Nissan Leaf Owners Discuss More Cons Than Pros About e-Pedal
The Pros of Nissan Leaf e-Pedal
I discussed the pros of the 2018 Nissan Leaf e-Pedal in my yesterday's story. "e-Pedal is especially beneficial during city driving and where there is heavy traffic. During these conditions drivers have to constantly shift from one pedal to the other. e-Pedal will eliminate this need. As a result your Nissan Leaf will be more fun to drive and it will be simpler to drive," I wrote in the story. But regard the Cons, more questions are surfacing. Here are several concerns.
The Cons of Nissan Leaf e-Pedal
Generally the current Leaf owners say they are glad that the e-Pedal is optional. The reasoning is that it will take some getting used to. What if some people stomp on the go pedal trying to stop the car? Since there no brake pedal, people's feet may automatically go the acceleration pedal. Current Leaf owners are afraid of potential accidents and subsequent lawsuits because of this transitional period. I am sure Nissan has though about this too and the company probably has solution for this. I would love to hear from Nissan more about these concern and see how the automaker is addressing them.
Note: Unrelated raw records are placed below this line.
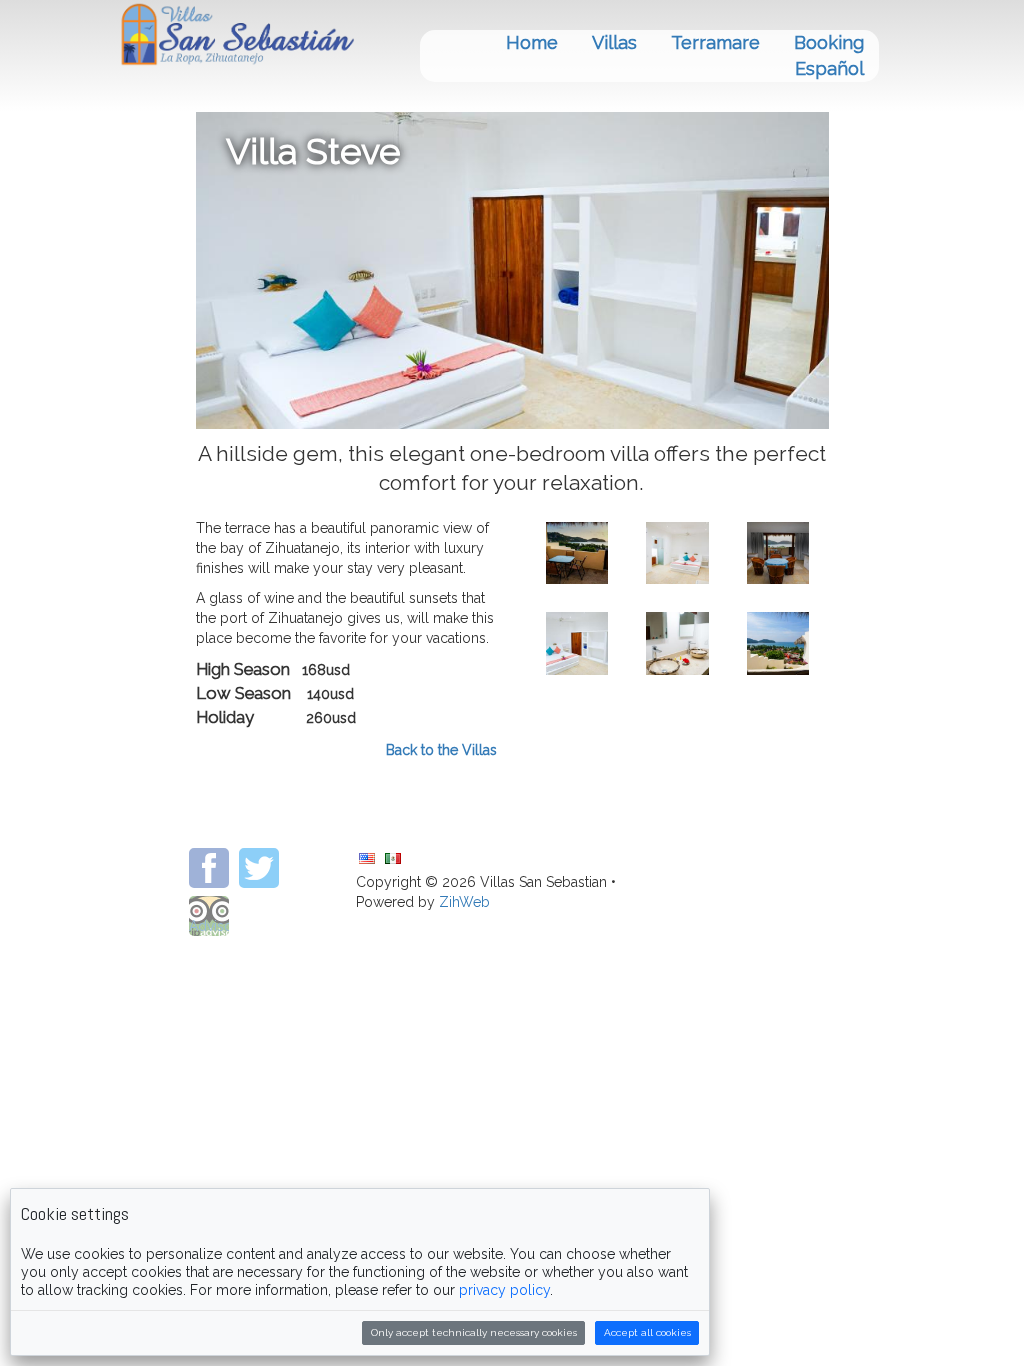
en (367, 858)
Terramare (715, 42)
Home (532, 42)
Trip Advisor (209, 916)
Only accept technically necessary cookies (474, 1332)
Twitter (259, 868)
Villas (614, 42)
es (393, 858)
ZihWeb (259, 916)
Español (829, 68)
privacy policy (504, 1290)
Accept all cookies (647, 1332)
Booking (829, 42)
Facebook (209, 868)
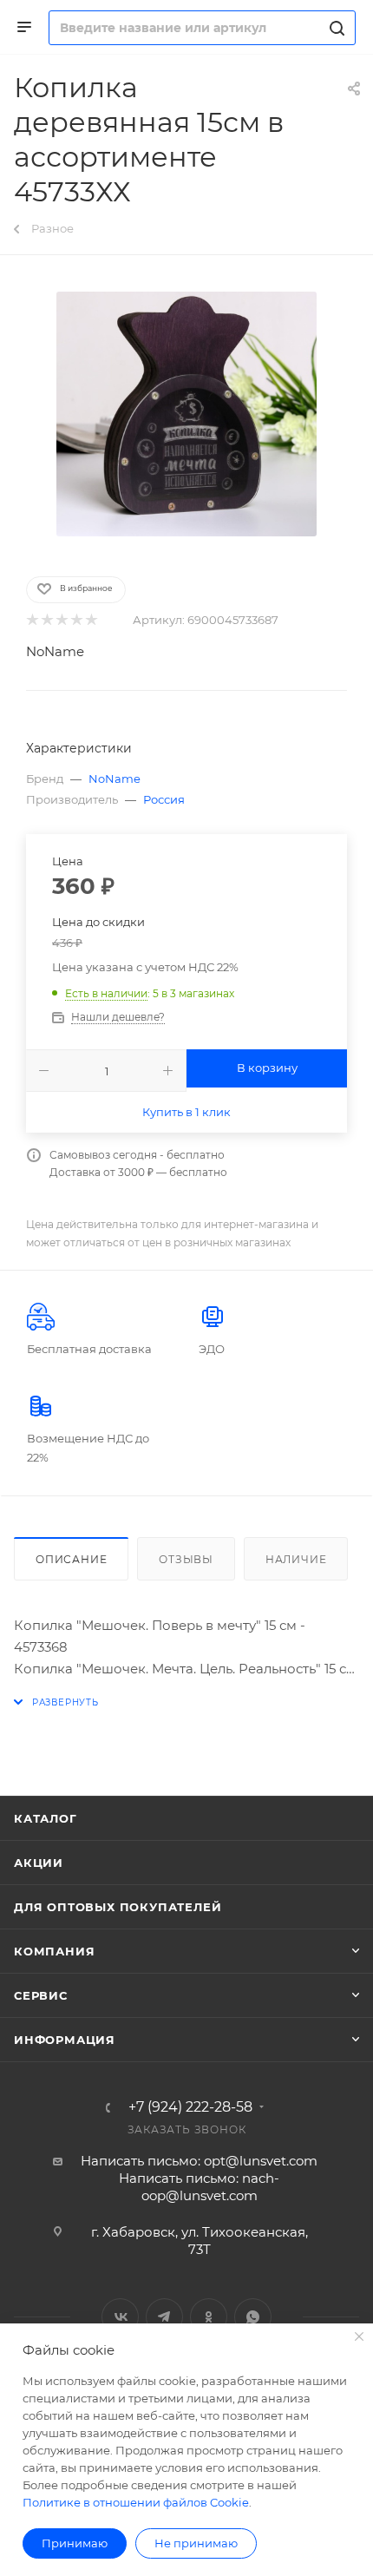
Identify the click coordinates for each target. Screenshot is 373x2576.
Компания (54, 1951)
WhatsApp (253, 2317)
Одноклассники (208, 2317)
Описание (71, 1559)
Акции (38, 1863)
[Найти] (334, 27)
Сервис (41, 1995)
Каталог (45, 1818)
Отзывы (186, 1559)
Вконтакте (120, 2317)
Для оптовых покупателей (117, 1907)
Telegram (164, 2317)
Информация (64, 2040)
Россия (164, 799)
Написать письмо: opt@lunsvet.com (199, 2160)
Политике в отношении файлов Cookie (136, 2502)
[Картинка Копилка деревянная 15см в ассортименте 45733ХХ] (186, 414)
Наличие (296, 1559)
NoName (55, 651)
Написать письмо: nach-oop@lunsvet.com (199, 2187)
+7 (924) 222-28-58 (190, 2107)
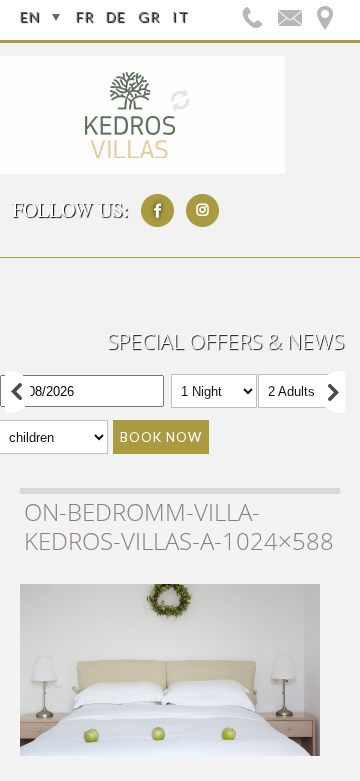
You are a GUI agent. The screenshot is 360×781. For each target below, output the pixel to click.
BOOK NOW (161, 437)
"I am happy to have full control of my accelerating and my braking with two pedals. I'm happy to give the e-pedal a try, but think it's not going to be for me in the end," writes a current Leaf owner.
When we stop our car we decelerate gradually, not immediately. So people ask how will you change from stopping normally at a stop sign? Sometimes you need to slam on the brake to keep you from hitting a smartphone-reader pedestrian who just popped out in front of you.
Overall, there has to be a brake pedal too even when the e-Pedal is activated. Perhaps there is a mode for this too.
"As the video shows, the one pedal operation will slow you to a stop (once engaged by the driver). The brake pedal will be there in case you actually need to use the friction brakes. Perhaps it will use a progressively more aggressive regenerative as the accelerator is released to slow you to a stop. The brake pedal will be there in case you need to use the brakes to come to a more abrupt stop. I already do this anyway, to regenerate as much as possible. I like the idea," responded to my yesterday's story a Facebook user named Henry.
Brake Light. The software needs to also apply the red brake light when a driver slows down his Leaf to a stop. I am not sure, but apparently BMW i3's regen-braking already does something similar to it.
One Pedal Solution Developed 15 Years ago
One of the members in the discussion wrote that he preferred the one-pedal solution that was developed about 15years ago. "You use the accelerator as normal (flexing your ankle) and activate the brake by extending your whole leg. It would be much more instinctive," he wrote. Asked to elaborate more he added this. "You flex your ankle to accelerate (predominantly a movement by your calf muscle). To brake you push the whole pedal assemble away from your body, predominantly a quad muscle movement. At the time the theory was it made braking distances shorter as people did not need to move from one pedal to the other, it would work well with an EV though, and allow cars to truly coast."
Let's say you get used it, will this though still create danger of another getting used to when you switch from your new Nissan Leaf to an ICE car? Many people still own an ICE car for long distance driving. I mean that the transition back to a 2 or 3 pedal car.